Task material:
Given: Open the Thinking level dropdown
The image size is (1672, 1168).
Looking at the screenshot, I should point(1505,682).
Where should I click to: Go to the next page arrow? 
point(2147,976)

Aim of the task:
All entries must come back exactly as they were written.

Answer for the task:
Given: Open the Thinking level dropdown
The image size is (1672, 1168).
Looking at the screenshot, I should point(1505,682).
Where should I click to: Go to the next page arrow? 
point(2147,976)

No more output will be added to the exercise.